Ele explicou que, em antecipação ao problema que poderia se repetir no campeonato deste ano, a Federação resolveu que a criança poderia participar do torneio na modalidade feminina, o que abre precedentes para casos do tipo no futuro. A única ressalva feita foi com relação às idas ao vestiário.
“Essa é uma questão nova para nós, então a federação se antecipou ao problema, ao próximo campeonato, e fizemos um estudo junto ao COB [Comitê Olímpico Brasileiro], a todas as entidades esportivas, para saber se já existia algum caso do tipo. Visto isso, foi aprovada a decisão de que não poderíamos restringir a menina de participar do campeonato. A tentativa da federação foi de preservar a criança. Tomamos uma decisão inédita, de que ela iria participar junto com as meninas sem nenhum problema, sem constrangimento, com o nome social e tudo o mais. A única ressalva feita é que, ao ir ao vestiário, que ela está autorizada a frequentar, fica bem claro na ata, solicitamos que o acompanhamento seja feito por alguém do sexo feminino, para não causar constrangimento para os outros atletas e pais, só isso”, reiterou Ricardo.
A decisão da federação de patinação do Paraná tem o apoio da Confederação Brasileira de Hóquei e Patinação (CBHP). Para o presidente da entidade, Moacyr Neuenschwander Filho, os protestos contra a determinação têm base em uma “distorção muito grande dos fatos”.
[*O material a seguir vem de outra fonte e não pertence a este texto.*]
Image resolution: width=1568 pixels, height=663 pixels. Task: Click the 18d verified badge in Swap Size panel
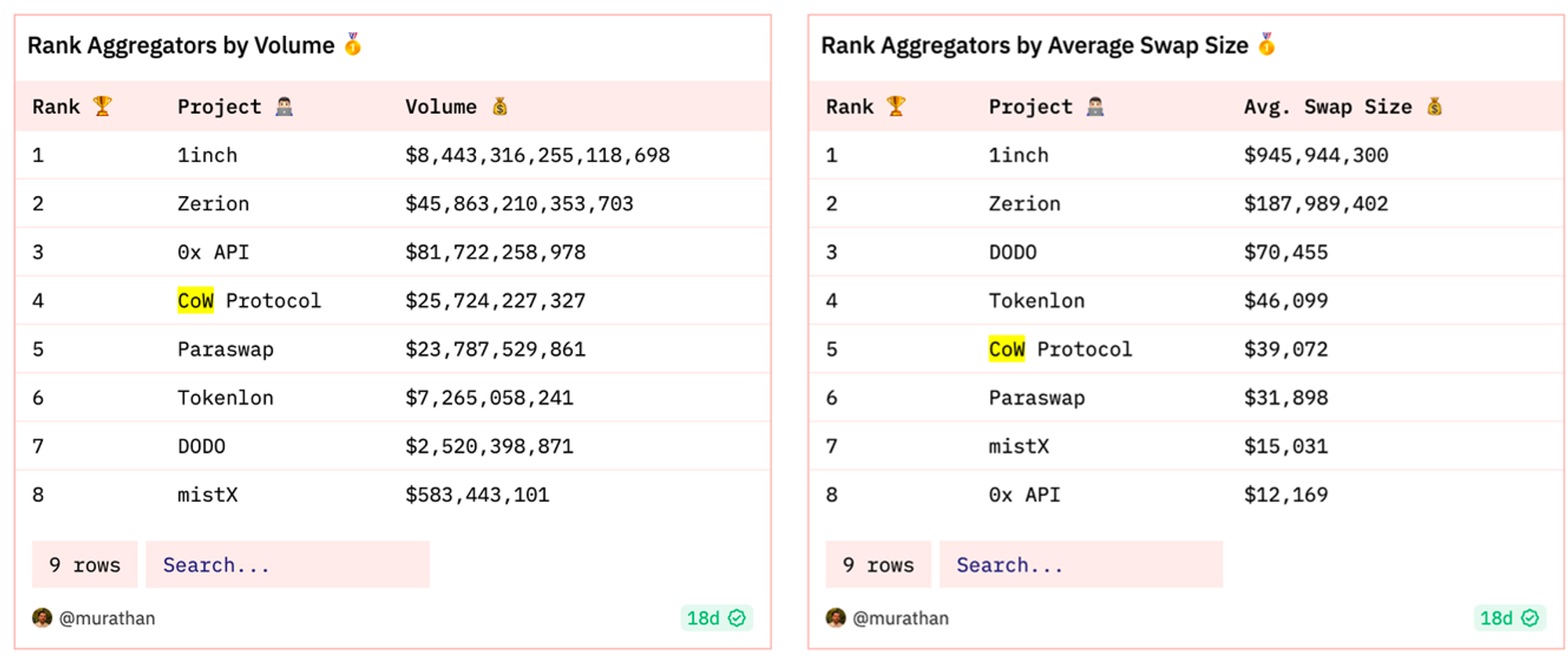tap(1508, 618)
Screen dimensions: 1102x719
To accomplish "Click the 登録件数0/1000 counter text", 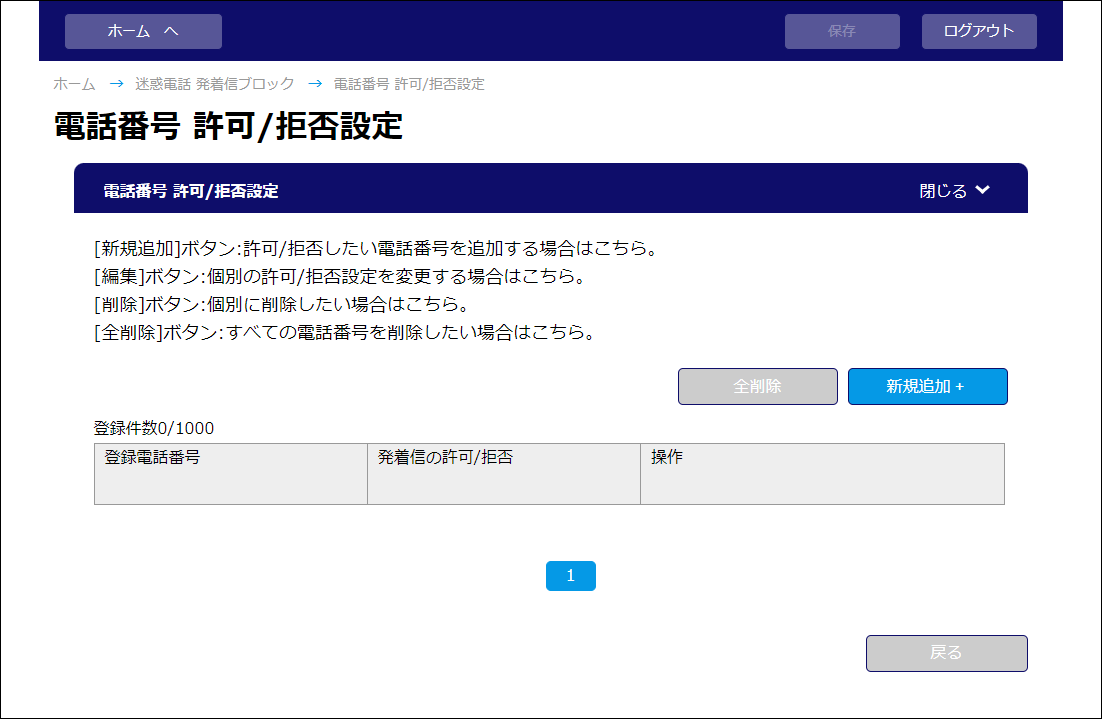I will [154, 428].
“A Federação agiu corretamente. É um caso novo para nós, acho que é novo no mundo. Houve muita queixa dos pais e mães dos outros atletas no ano passado. Por isso, a Confederação entende que as determinações foram adequadas, sem nenhum tipo de exclusão, pelo contrário. Foram tomadas baseadas na lei, na sociedade, no que está ocorrendo no mundo hoje”, completou ele.